Funding supports: Development and production of the book, and resources for leaders and groups 

Goal: $8,500

The first-draft manuscript and illustrations are complete and awaiting next steps. Supporting the publication and distribution of this combined volume creates a transformative resource for individuals and communities. The book will reach grief-havers, grief counselors, spiritual directors, social justice educators, healthcare workers, and anyone seeking a more whole-hearted engagement with life’s blows and blessings. Your support helps ensure this wisdom—born from Hanna’s lived experience and continued creative work even as ALS progresses—reaches the people who need it most.

Description

In 2021, facing personal loss, Hanna du Plessis embarked on a forty-day grief practice—twenty minutes of daily writing, some shared publicly. What emerged was a radical challenge to a culture that teaches us to “look away to be okay.” After completing her grief essays, she felt “anemic” and began a second forty-day practice focused on gratitude. Midway through this gratitude practice, in March 2023, Hanna was diagnosed with ALS. She continued writing until the work grew to over 40,000 words.

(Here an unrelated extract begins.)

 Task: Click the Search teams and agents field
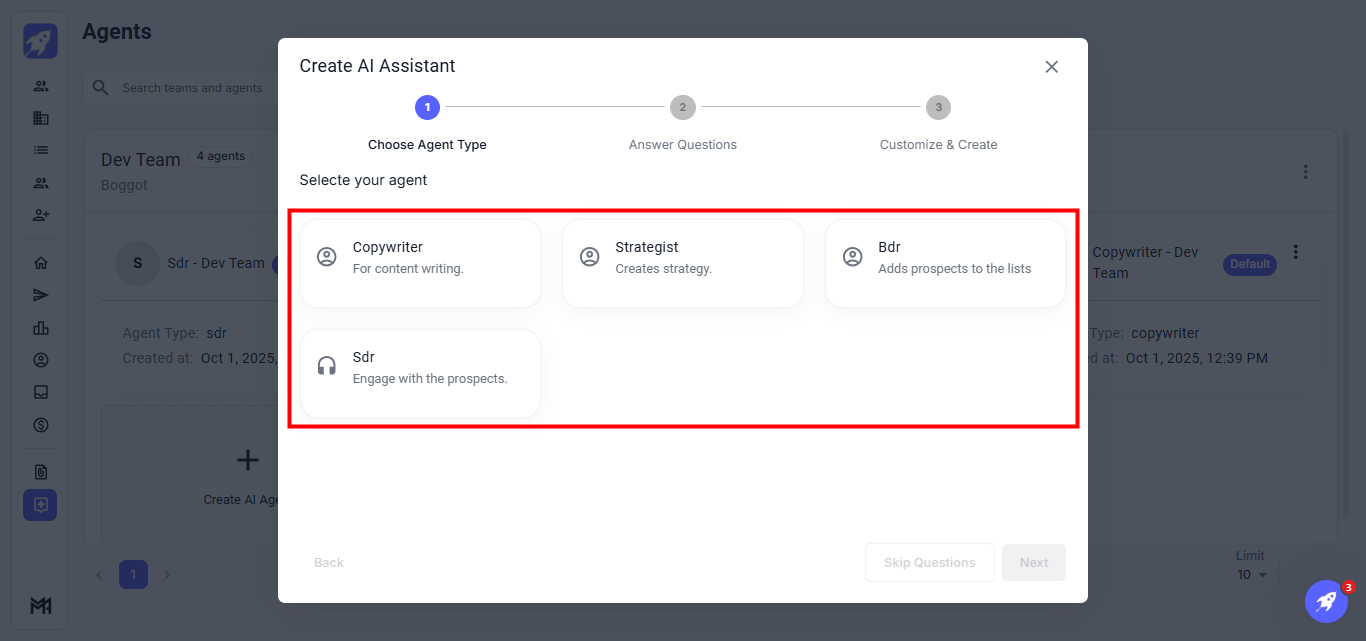[190, 88]
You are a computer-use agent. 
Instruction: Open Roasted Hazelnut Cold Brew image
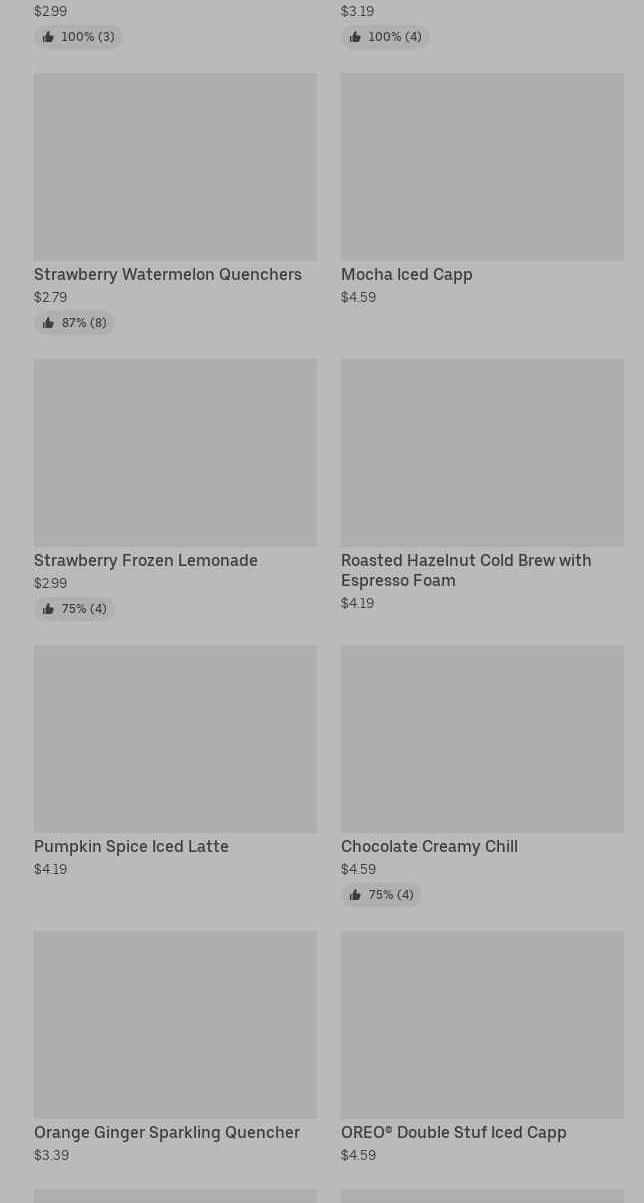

These essays—intimate, illustrated, unflinching—document one woman’s journey through personal and collective grief toward gratitude, even while living with a terminal diagnosis. They bridge the unbearable and the exquisitely alive.


Impact

These essays offer readers permission to feel what our culture asks us to suppress. They model a practice of turning toward rather than away from pain, and of finding gratitude not despite suffering but alongside it. For those navigating loss, chronic illness, or systemic grief, Hanna’s voice offers companionship and a roadmap. For those learning to grieve collectively—for instance, white readers grappling with historical harms—the essays provide tools for metabolizing trauma without numbing or spiritual bypassing. This is essential reading for a world that urgently needs to learn how to grieve and how to practice stubborn gladness in the face of devastation.